Помню замечательно интересный рассказ Сергея Андреевича о встречах и разговорах со Столыпиным, тоже саратовским помещиком, рассказ, занявший два вечера, и некоторые другие. Сам я, в то время изучавший славянофилов, сделал ряд сообщений, посвященных этим доблестным деятелям русской культуры, так гнусно-цинично забытых последующими поколениями русских людей. А до какого падения мы в этом отношении дошли еще позднее — я буду еще иметь возможность рассказать ниже. Наши встречи на лето прерывались, однако прерывалась только их строгая регулярность, но мы неоднократно выезжали с Сергеем Андреевичем на дачу к Каютовым, когда они жили на Сходне, где мы неизменно обедали под высокими березами и продолжали наше «зимнее» общение. Короткое время наш маленький кружок, уже после революции, пополнился еще одним лицом — интересным и умным князем Алексеем Дмитриевичем Оболенским, бывшим обер-прокурором Святейшего Синода, в свое время товарищем министра финансов известного С. Ю. Витте. С князем я уже был знаком, познакомился я с ним у Н.А. Бердяева, а потом князь неоднократно бывал у меня, в моем кружке. Князь внушал мне большое уважение, и я всегда прислушивался к его высказываниям. Все, что он говорил, было всегда умно и интересно. Вскоре князь эмигрировал и мы его, к сожалению, потеряли. В те дни никто улиц не расчищал и уйдя от Каютовых (Примечание: Каютовы жили по адресу: Мансуровский пер., д. 1, кв. 4.), мы пробирались через сугробы по заснеженной Остоженке. Наш маршрут шел, так сказать, от квартиры до квартиры: мы завертывали в Полуэктов переулок, где жил я (Примечание: Леман жил по адресу: Полуэктовский пер., д. 6. кв. 2.) и потому отставал от моих спутников, потом они шли дальше Мертвым переулком, где жил князь, а затем уже в одиночестве продолжал путь Сергей Андреевич в переулок Николы Плотника, где у него был свой дом (Примечание: С. А. Котляревский жил в доме Е. Н. Орловой, на родственнице которой был женат, в Никольском переулке (дом не сохранился).)

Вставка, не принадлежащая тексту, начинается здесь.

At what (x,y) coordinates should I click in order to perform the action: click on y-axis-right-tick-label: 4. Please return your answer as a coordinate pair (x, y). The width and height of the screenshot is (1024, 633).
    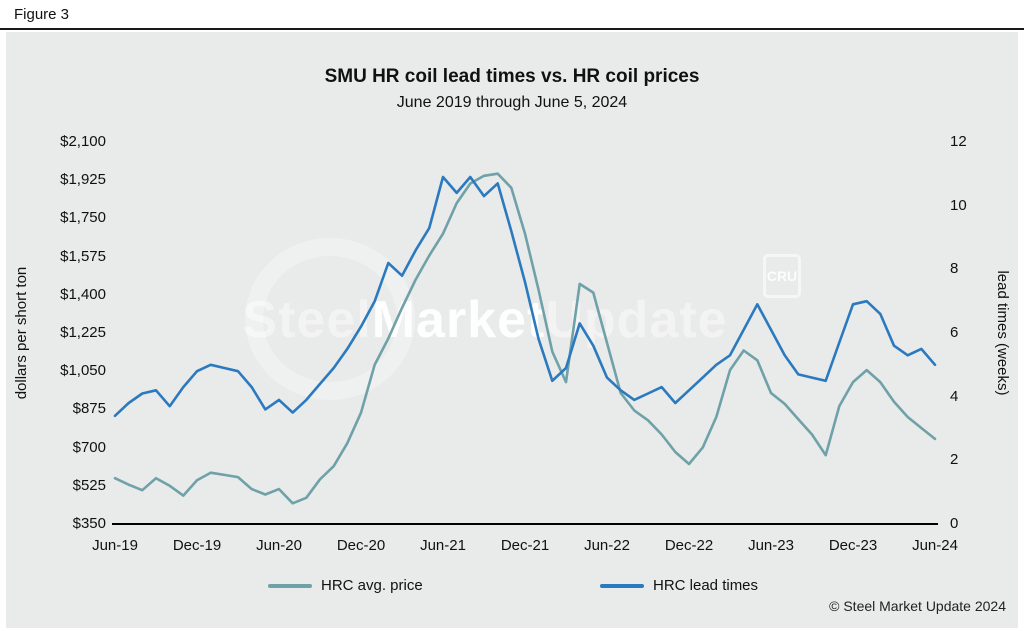
    Looking at the image, I should click on (954, 396).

Помню, князь при этих шествиях неизменно нес фонарь — никакого освещения на улицах не было. Это был самый примитивный фонарь, какой употреблялся специально в конюшнях: в нем горела стеариновая свеча. Князь все шутливо форсил, что «все удовольствие стоит двадцать копеек: 15 копеек фонарь и 5 копеек свеча». Слышал я, что при проезде за границу через Финляндию, у князя были какие-то осложнения, его не пропускали. И слышал, что Н. А. Бердяев по этому случаю удивлялся и возмущался, что «Рюриковича могли заподозрить в большевизме».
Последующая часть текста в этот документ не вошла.